How "neo-conservatism," a movement which supposedly didn't exist until the late 1960s, could undermine Lincoln, a man who died a century earlier, or Reagan, in whose administration many "neo-cons" loyally served, was conveniently left unexplained.

Trump himself even chimed in, by tweeting that "the pathetic and dishonest Weekly Standard, run by failed prognosticator Bill Kristol (who, like many others, never had a clue), is flat broke and out of business. Too bad.
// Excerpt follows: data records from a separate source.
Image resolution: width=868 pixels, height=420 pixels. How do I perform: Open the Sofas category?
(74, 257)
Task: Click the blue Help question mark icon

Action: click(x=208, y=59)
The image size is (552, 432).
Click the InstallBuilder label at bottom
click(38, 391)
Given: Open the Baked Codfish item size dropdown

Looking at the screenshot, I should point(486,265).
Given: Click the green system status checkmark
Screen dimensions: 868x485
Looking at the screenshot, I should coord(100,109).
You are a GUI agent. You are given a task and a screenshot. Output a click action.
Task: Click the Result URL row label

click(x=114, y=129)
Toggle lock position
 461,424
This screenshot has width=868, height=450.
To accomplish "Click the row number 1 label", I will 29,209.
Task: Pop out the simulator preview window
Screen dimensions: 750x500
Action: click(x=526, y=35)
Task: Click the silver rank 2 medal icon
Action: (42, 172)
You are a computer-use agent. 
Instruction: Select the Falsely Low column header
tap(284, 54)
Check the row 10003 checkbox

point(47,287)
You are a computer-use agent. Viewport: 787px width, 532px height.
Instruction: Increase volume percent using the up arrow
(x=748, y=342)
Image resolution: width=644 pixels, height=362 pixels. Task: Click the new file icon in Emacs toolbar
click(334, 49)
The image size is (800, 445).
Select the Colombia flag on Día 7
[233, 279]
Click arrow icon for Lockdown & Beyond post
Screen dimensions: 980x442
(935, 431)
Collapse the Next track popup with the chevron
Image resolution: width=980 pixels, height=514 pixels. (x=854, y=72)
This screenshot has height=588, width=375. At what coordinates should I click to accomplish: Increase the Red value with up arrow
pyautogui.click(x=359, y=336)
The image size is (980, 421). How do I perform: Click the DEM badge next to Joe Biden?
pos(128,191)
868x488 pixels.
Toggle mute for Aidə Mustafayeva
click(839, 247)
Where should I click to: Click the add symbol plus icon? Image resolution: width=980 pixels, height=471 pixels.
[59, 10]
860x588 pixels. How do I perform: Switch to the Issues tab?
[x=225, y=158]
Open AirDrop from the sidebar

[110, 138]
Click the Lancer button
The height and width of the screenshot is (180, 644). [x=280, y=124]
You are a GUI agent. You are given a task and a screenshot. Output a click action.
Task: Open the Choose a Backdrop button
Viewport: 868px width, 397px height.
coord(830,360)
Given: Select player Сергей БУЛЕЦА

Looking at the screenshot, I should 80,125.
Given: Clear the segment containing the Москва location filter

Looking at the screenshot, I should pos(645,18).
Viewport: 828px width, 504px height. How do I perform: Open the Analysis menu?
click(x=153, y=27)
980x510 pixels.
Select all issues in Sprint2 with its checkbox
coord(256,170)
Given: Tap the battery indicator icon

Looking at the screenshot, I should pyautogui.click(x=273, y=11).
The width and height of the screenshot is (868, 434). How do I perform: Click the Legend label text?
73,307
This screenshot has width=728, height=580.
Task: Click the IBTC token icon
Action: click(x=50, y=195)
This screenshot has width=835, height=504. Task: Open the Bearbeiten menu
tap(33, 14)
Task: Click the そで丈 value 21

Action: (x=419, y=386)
May it rest in peace!"

The purge of the Republican Party and of the broader conservative movement by a man who isn't a Republican or even a conservative thus continues, threatening to create something which will in the end no longer resemble either the Republican Party or conservatism.

There is so much wrong with this picture--of an unprincipled buffoon remaking American conservatism while those who have worked on behalf of conservative principles for decades perish because of their opposition to him, to the hurrahs of Trump supporters--that it is difficult to know where to begin.

For a start, there is the utter incongruity of conservatism, a venerable political philosophy derived from classical liberal tenets like individual liberty, the rule of law, and self-government, being reduced to little more than a contemporary "cult of personality;" a veritable grab-bag of desperate justifications for Trump's unjustifiable.

Much like the Marxist theoretical framework was eventually hijacked by unscrupulous demagogues of dubious Marxian fidelity like Lenin, Stalin, and Mao, Trump, a man with even less interest in conservative ideology than Lenin, Stalin, and Mao had in Marxism, is in the process of hijacking a movement which he has absolutely no understanding of or interest in, while being cheered on by those who allegedly do.

At the least, a "cult of personality"--the most distinctive element of which is the swift punishment of any criticism of the great leader carried out by ever-faithful court jesters--ill behooves a political movement based on lofty principles and the consideration of serious ideas.

But there are also the long-term electoral implications to consider--that the reduction of the GOP to little more than Trump's personal political vehicle and of conservatism more broadly to a conflated version of Trumpism will end in disaster for both conservatism and the party once entrusted to uphold it.

It has, of course, been an ongoing goal of the left, in its efforts to discredit its ideological opponent, to blur as much as possible the distinction between Trump and conservatism, to make people think Trump whenever they hear the word conservative and recoil accordingly.

That that effort is now being given a boost by pro-Trump conservatives seeking to suppress any criticism of Trump from other conservatives takes us beyond irony.

It is, along these lines, almost inconceivable that conservatism as a movement will survive if its content is reduced to nothing more than the nonsense that Trump tweets on a daily basis, but this appears to be the goal, intentional or not, of those who cheered The Weekly Standard's end.

There will, of course, be an end to Trump at some point as well, more than likely in January 2021, if not before.

So if conservatism now requires reflexive defense of whatever Trump does, however indefensible, and the punishment of those who refuse to play along, what will be left of conservatism?

"Rebirth" indeed.

Freelance columnist Bradley R. Gitz, who lives and teaches in Batesville, received his Ph.D. in political science from the University of Illinois.